┏━━
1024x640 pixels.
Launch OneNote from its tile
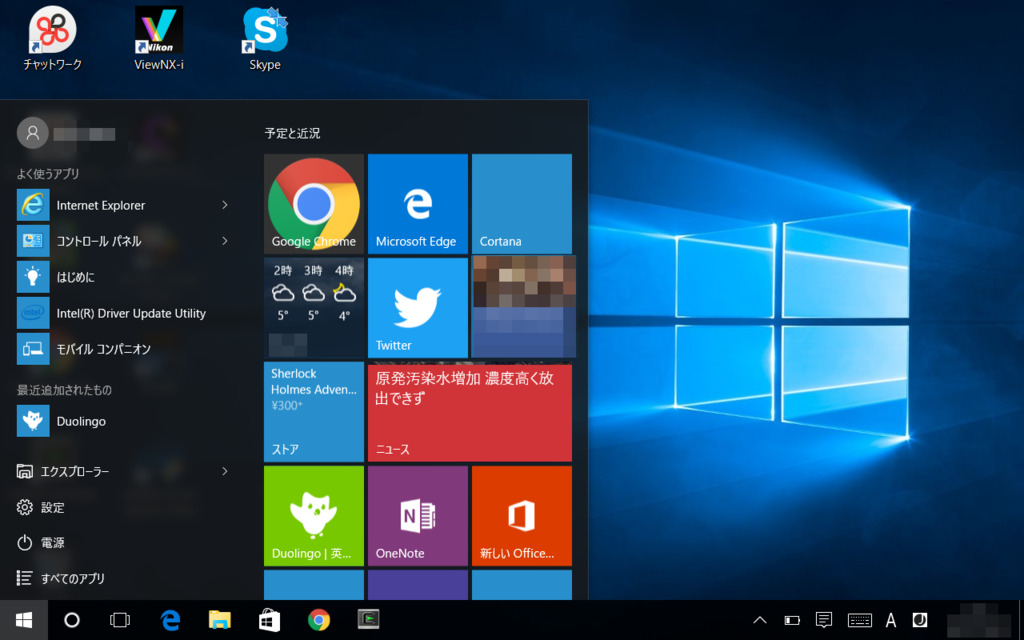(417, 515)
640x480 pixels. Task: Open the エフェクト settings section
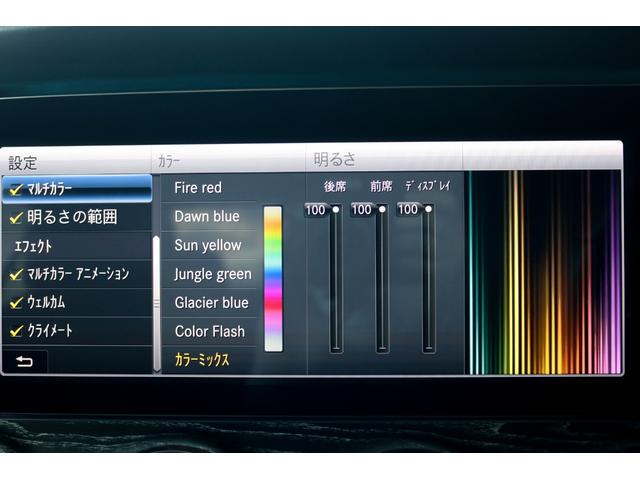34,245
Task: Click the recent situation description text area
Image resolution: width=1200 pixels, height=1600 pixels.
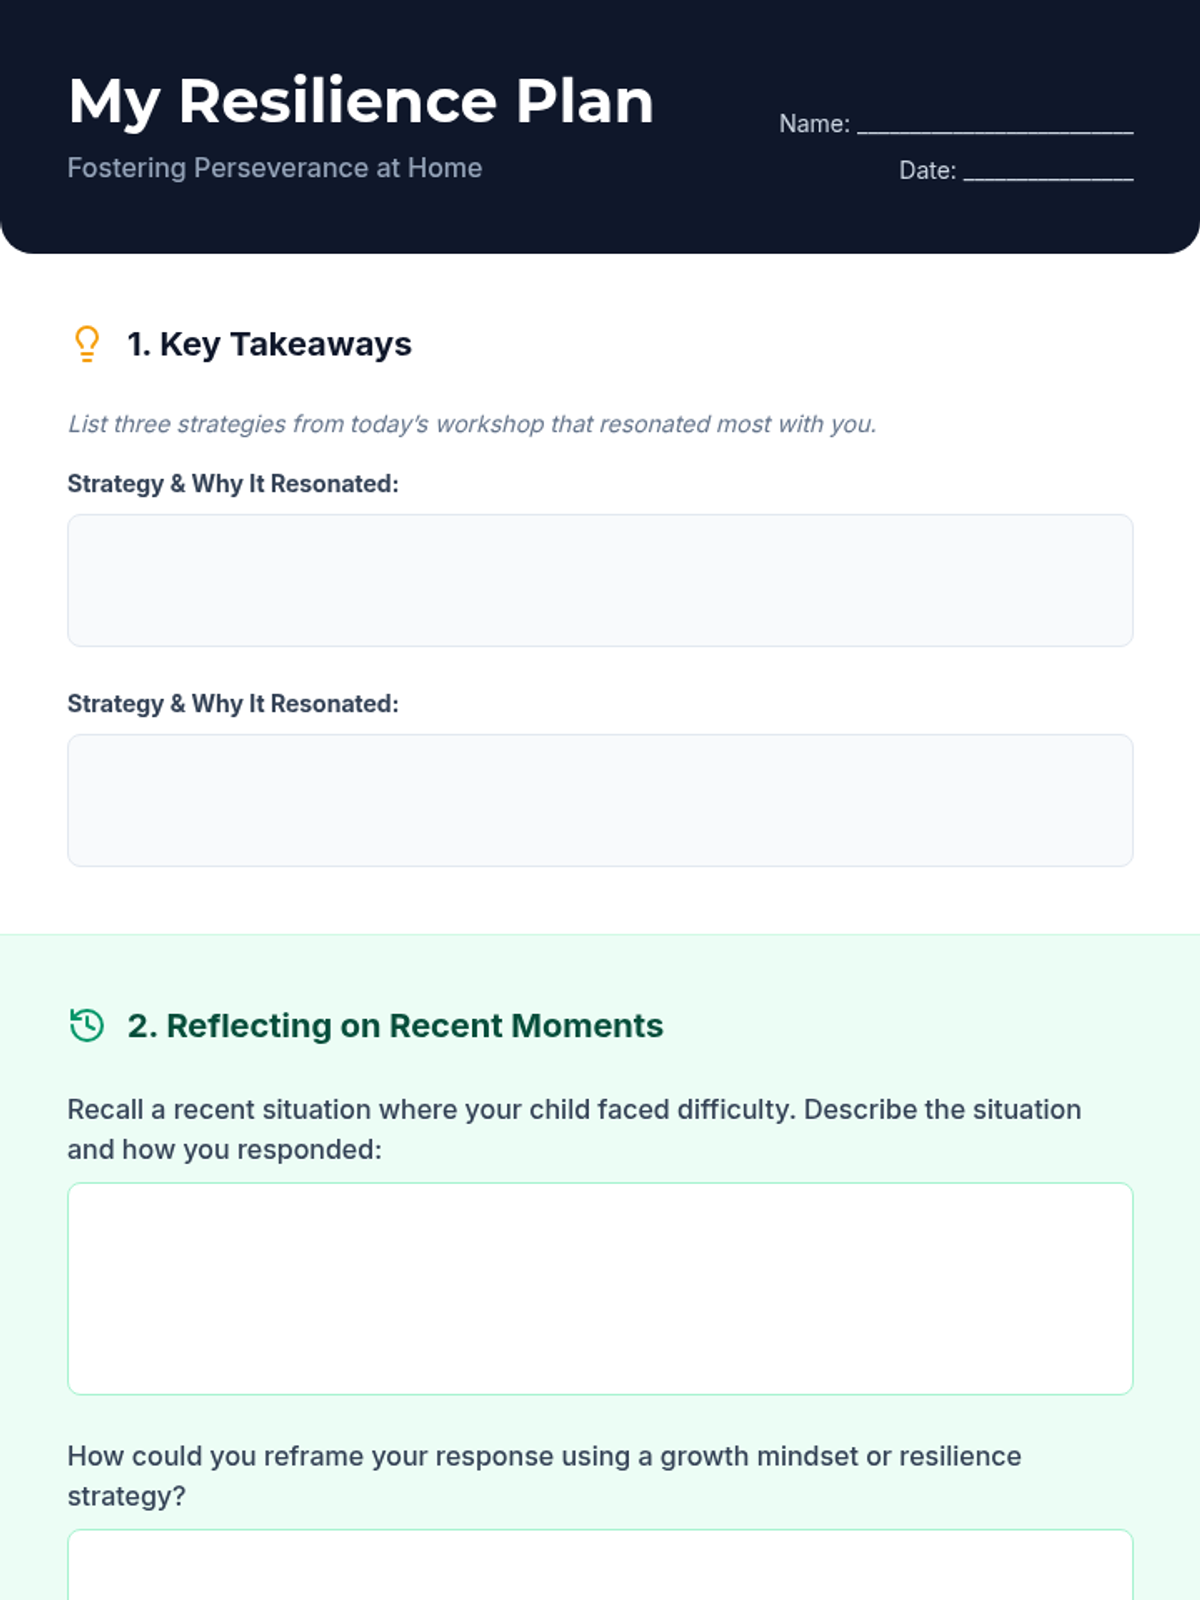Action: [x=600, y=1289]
┗━━
● **Instruções da tarefa**:
Retorne todas as linhas dos itens acima que contêm a string "pixels", considerando a diferença entre maiúsculas e minúsculas.

● **Resultado da tarefa**:
1024x640 pixels.
640x480 pixels. Task: Open the エフェクト settings section
Image resolution: width=1200 pixels, height=1600 pixels.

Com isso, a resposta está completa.